Aufgrund seiner guten Abschlusszeugnisse am Kunstgymnasium konnte Andrej Kasakov zur Aufnahmsprüfung an der Moskauer W.I.Surikov-Akademie der Bildenden Künste antreten. Obwohl die Anforderungen sehr hoch waren, gelang es ihm mühelos, diese Prüfung erfolgreich abzulegen. Mit dem Eintritt in die Akademie begann für ihn ein neuer Lebensabschnitt, der von intensivem Schaffen geprägt sein sollte. In kleinere Gruppen unterteilt, konnten die Kunststudenten ihre Probleme und Aufgabenstellungen mit den Professoren offen diskutieren. Auf diese Weise eröffneten sich für den angehenden Maler völlig neue Perspektiven. An eine Episode aus seiner Hochschulzeit erinnert er sich heute noch.
„Einmal wurde uns Studenten vom Professor eine ganz besondere Aufgabe gestellt. Wir sollten ein Aktinterieur malen. Das bedeutete, dass wir das vor uns befindliche Aktmodell nicht alleine wiederzugeben hatten, sondern dieses in eine vorgegebene Raumsituation integrieren mussten. Als ich voll Eifer dabei war, mich an der Staffelei mit dieser malerischen Übung auseinander zu setzen, kam mein Professor vorbei. Er schaute auf die vor mir befindliche Leinwand mit dem beinahe fertigen Werk und sagte einen einzigen Satz: Mein Lieber, du hast die falsche Tramway genommen und fährst jetzt in die andere Richtung! Nach dreistündigem Grübeln bin ich schließlich darauf gekommen, was er mit diesen Worten gemeint hatte. Offenbar war meine Arbeit völlig verkehrt angelegt gewesen. Es blieb mir nichts anderes übrig, als das fast fertige Ölbild komplett zu übermalen und mit dem Werk von neuem zu beginnen. Das Gute daran war, dass sich schlussendlich doch der gewünschte Erfolg eingestellt hat.“
Seite 13.
Bei der Arbeit im Aktsaal der Moskauer Akademie wurden die Studenten von ihrem Professor immer wieder vor besonders schwierige Aufgaben gestellt. Eine davon bestand darin, ein Aktmodell in möglichst kurzer Zeit auf sehr großen Papierformaten festzuhalten. Andrej Kasakov ist diese Situation in lebhafter Erinnerung: „Da unser Aktmodell nur drei Stunden lang anwesend sein konnte, habe ich wie wild gezeichnet, um gegen die wie im Flug vergehende Zeit zu arbeiten. Bei einer Blattgröße von 1,20 x 1 Meter war es unbedingt erforderlich, die menschliche Figur in ihrer jeweiligen Haltung schnell und präzise zu erfassen und ohne zu Zögern auf das Papier zu bringen. So lernten wir, beim Aktzeichnen größere Formate auf rasche und dennoch genaue Weise zu bewältigen.“
Seite 18.
SOMMERLICHE PLEIN-AIR-MALEREI AUF DER KRIM.
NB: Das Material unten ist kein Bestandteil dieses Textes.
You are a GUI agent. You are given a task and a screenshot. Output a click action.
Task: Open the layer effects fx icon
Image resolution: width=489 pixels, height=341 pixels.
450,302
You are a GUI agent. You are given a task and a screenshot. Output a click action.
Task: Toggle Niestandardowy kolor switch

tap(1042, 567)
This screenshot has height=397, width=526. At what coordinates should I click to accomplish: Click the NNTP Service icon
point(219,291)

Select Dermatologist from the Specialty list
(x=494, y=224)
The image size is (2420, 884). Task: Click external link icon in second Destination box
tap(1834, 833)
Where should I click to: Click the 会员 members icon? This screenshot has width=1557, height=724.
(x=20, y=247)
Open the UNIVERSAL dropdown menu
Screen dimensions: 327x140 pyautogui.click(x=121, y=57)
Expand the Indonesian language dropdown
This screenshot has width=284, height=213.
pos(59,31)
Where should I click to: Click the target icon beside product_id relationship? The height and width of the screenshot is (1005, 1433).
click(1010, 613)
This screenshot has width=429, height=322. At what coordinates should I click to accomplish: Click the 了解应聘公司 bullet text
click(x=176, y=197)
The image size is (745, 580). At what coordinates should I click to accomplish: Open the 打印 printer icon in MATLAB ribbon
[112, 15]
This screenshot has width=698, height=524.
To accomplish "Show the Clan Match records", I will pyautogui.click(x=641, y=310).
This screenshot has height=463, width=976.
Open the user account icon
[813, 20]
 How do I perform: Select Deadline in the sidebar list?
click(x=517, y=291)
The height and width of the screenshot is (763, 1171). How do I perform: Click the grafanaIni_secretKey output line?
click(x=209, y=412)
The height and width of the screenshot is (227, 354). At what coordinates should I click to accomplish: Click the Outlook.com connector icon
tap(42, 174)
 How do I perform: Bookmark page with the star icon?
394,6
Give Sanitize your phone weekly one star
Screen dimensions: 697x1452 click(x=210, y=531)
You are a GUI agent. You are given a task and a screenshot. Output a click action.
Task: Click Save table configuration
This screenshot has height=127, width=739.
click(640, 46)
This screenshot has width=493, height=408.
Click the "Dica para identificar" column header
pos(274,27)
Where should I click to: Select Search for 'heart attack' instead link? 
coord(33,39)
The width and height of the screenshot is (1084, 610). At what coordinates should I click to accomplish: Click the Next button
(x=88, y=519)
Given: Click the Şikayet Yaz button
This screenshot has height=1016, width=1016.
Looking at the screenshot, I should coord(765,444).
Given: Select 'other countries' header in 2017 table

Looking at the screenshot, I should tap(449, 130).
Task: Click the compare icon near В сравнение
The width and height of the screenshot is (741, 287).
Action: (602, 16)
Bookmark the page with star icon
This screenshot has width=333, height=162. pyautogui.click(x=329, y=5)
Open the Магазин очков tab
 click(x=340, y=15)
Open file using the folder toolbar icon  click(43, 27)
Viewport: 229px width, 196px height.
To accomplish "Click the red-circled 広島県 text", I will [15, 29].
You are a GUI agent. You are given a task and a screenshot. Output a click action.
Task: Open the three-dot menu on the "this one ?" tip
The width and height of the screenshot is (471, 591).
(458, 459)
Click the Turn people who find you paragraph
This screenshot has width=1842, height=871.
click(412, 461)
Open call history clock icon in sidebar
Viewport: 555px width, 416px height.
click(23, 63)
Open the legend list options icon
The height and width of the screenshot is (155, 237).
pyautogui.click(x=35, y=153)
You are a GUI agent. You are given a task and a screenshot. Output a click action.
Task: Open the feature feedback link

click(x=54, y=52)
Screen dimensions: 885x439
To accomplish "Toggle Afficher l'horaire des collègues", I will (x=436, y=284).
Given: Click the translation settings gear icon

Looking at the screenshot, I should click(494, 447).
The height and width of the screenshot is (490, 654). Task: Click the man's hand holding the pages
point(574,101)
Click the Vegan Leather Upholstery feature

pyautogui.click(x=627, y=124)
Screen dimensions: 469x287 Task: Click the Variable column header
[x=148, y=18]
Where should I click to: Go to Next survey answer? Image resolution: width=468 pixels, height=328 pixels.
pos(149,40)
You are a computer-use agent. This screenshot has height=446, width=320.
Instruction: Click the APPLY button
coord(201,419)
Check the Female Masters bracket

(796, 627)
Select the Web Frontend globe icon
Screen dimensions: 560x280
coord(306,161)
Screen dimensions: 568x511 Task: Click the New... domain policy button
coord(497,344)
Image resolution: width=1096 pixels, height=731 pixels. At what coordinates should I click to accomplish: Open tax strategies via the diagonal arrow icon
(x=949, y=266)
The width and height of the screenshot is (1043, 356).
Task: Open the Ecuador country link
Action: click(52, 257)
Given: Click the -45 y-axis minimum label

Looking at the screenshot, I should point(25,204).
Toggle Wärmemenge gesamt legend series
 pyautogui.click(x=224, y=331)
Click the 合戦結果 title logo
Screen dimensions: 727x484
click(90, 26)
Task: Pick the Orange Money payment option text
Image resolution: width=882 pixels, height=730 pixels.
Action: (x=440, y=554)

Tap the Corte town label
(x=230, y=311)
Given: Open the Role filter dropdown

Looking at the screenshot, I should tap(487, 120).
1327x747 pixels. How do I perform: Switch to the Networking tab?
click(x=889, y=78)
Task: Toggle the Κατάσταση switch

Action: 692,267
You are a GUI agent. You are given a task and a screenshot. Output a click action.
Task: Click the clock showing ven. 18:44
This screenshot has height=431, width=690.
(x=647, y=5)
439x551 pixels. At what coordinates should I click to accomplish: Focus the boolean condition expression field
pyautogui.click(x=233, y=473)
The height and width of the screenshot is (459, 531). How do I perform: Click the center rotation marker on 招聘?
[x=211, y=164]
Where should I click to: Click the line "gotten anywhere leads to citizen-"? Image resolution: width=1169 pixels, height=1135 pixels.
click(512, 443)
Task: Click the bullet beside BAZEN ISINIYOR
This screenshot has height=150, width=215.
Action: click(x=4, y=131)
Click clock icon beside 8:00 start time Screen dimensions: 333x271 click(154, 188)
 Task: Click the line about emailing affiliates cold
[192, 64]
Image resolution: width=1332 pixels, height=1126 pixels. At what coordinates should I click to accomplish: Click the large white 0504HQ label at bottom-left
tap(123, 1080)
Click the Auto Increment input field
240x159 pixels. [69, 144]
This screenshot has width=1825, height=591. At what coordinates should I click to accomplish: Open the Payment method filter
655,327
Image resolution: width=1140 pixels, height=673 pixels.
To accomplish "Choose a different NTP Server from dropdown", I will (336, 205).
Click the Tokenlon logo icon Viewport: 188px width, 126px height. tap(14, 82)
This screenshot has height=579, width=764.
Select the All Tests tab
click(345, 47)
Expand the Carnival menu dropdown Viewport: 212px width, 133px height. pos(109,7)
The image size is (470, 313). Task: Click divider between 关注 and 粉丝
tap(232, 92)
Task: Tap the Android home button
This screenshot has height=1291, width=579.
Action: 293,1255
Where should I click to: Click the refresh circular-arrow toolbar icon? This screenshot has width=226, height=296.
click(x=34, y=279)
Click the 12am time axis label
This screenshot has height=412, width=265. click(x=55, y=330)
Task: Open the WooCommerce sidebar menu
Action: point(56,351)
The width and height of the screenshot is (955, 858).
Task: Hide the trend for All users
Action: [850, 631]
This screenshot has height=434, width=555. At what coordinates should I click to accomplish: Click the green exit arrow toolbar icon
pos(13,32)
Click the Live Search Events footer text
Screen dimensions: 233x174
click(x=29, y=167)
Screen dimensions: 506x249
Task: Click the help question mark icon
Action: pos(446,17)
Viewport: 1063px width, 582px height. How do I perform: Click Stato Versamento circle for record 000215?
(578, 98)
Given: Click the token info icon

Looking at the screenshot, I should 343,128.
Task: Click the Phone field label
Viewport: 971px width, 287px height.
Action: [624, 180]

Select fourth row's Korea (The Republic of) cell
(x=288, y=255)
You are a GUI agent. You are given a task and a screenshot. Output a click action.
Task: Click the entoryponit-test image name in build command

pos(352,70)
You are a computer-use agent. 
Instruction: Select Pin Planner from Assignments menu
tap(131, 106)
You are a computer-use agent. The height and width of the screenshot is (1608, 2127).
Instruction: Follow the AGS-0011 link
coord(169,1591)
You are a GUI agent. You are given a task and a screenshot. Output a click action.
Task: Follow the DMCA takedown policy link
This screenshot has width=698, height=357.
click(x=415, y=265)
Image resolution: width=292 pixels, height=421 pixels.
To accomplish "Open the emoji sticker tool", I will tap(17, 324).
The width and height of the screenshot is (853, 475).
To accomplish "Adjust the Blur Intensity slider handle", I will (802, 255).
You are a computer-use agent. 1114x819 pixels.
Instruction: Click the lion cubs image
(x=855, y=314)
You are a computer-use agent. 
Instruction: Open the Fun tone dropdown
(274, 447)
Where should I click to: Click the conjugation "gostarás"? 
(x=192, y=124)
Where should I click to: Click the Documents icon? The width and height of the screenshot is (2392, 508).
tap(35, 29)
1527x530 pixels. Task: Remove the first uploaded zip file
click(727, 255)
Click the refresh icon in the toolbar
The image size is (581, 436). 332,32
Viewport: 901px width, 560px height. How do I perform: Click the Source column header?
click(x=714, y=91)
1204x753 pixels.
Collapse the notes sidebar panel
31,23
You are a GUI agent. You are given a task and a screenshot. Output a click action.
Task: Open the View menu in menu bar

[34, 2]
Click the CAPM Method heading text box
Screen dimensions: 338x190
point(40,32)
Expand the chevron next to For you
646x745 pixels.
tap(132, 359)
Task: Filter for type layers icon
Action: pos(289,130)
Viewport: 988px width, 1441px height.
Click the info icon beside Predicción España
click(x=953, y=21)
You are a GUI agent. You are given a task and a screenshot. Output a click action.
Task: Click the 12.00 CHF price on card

In den Sommermonaten der Jahre 1982 und 1983 organisierte die Moskauer Kunstakademie für ihre Studenten ausgedehnte Studienreisen ans Schwarze Meer. Voll Begeisterung griff Andrej Kasakov die verlockende Möglichkeit auf, die schöne Jahreszeit außerhalb der Großstadt zu verbringen. Auf der Krim angekommen, ließ er sich in Kertsch nieder. In einem netten Haus mietete er ein Zimmer und schlug im Hof dieses Gebäudes wie auch in einem Teil der Garage sein sommerliches Freiluftatelier auf. Sehr bald stellte er voll Überraschung fest, welch große Unterschiede zwischen dem Klima und den Lichtverhältnissen des Südens und jenen des ewig „grauen“ Moskau herrschten. Hier auf der Krim sah und erlebte er erstmals blaues Meer, rote Dächer, weiße Häuser und grüne Weintrauben. All diese farbigen Eindrücke inspirierten den jungen Maler zu Werken von völlig neuer Ausdrucksweise.